▶ Task objective:
Reproduce the records below exactly, but only between the lines holding "Click the Undo" and "Given: Open the SMA (20D) 729,140.14 legend", inclusive.

▶ Supplied data:
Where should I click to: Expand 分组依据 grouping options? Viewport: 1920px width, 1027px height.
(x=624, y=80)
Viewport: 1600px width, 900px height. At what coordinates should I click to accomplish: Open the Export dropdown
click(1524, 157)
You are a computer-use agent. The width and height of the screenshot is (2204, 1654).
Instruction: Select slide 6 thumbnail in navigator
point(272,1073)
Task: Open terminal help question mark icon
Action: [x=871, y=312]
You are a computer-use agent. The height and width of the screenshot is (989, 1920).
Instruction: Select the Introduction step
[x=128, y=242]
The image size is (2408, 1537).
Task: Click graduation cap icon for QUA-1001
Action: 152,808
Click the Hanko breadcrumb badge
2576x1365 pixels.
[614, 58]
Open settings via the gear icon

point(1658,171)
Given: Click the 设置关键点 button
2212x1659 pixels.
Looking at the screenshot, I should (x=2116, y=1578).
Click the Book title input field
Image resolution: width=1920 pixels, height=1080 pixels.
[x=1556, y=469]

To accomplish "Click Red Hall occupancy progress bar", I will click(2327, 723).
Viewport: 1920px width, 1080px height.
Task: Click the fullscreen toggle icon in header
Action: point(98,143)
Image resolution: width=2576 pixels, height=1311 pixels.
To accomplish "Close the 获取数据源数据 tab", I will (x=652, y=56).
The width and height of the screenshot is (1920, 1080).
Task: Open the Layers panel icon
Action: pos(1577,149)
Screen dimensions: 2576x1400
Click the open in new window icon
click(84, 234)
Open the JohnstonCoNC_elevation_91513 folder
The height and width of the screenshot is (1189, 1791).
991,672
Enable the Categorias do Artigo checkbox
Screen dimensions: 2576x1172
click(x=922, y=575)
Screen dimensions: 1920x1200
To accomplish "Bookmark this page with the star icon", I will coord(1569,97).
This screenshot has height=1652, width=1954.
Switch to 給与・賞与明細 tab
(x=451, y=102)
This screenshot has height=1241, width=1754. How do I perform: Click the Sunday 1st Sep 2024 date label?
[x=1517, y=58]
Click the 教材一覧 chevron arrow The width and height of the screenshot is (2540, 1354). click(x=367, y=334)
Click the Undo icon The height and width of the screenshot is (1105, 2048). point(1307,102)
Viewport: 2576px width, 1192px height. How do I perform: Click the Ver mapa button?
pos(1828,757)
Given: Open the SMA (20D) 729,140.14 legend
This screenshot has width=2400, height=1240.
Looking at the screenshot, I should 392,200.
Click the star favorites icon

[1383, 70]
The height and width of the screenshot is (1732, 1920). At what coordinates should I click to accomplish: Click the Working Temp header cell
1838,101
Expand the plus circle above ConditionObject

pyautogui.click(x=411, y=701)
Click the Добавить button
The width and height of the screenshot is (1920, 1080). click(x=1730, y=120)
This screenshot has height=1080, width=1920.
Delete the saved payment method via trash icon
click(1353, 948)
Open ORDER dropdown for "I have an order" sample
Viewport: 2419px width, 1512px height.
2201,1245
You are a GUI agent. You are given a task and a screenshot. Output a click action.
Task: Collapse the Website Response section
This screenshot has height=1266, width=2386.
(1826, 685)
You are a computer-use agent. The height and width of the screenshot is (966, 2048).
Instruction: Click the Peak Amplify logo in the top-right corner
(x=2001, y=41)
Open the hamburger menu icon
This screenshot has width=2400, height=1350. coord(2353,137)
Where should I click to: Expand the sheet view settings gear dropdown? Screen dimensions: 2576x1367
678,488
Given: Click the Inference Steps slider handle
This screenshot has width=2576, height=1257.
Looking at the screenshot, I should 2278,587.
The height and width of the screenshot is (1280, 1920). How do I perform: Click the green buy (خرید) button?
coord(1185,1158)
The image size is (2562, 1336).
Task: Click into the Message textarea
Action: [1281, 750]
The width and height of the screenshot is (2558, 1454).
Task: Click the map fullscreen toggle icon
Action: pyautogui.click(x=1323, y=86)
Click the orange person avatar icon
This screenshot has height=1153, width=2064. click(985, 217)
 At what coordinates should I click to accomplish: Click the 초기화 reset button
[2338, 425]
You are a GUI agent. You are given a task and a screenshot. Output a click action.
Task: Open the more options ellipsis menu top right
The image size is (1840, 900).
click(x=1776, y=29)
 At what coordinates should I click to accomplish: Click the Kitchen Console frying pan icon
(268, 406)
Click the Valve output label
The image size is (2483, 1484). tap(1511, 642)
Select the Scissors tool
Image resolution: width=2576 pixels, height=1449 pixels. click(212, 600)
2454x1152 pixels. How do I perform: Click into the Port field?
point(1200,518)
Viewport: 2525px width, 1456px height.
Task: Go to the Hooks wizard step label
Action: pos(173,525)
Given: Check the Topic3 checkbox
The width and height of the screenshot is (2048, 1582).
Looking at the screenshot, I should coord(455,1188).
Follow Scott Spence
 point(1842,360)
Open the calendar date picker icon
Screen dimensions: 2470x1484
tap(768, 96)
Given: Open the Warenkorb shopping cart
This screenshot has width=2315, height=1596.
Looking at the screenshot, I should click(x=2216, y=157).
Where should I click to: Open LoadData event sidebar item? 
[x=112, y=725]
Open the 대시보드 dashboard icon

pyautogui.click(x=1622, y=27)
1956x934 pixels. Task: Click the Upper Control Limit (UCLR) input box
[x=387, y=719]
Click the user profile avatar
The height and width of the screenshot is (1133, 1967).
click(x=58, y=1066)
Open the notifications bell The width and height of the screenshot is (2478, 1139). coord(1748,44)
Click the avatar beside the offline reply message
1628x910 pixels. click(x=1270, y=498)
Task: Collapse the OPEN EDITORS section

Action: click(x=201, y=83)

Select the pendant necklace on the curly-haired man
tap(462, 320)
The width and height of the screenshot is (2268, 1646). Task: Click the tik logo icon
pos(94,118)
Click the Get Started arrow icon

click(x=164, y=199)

▶ Output of the exercise:
Click the Undo icon The height and width of the screenshot is (1105, 2048). point(1307,102)
Viewport: 2576px width, 1192px height. How do I perform: Click the Ver mapa button?
pos(1828,757)
Given: Open the SMA (20D) 729,140.14 legend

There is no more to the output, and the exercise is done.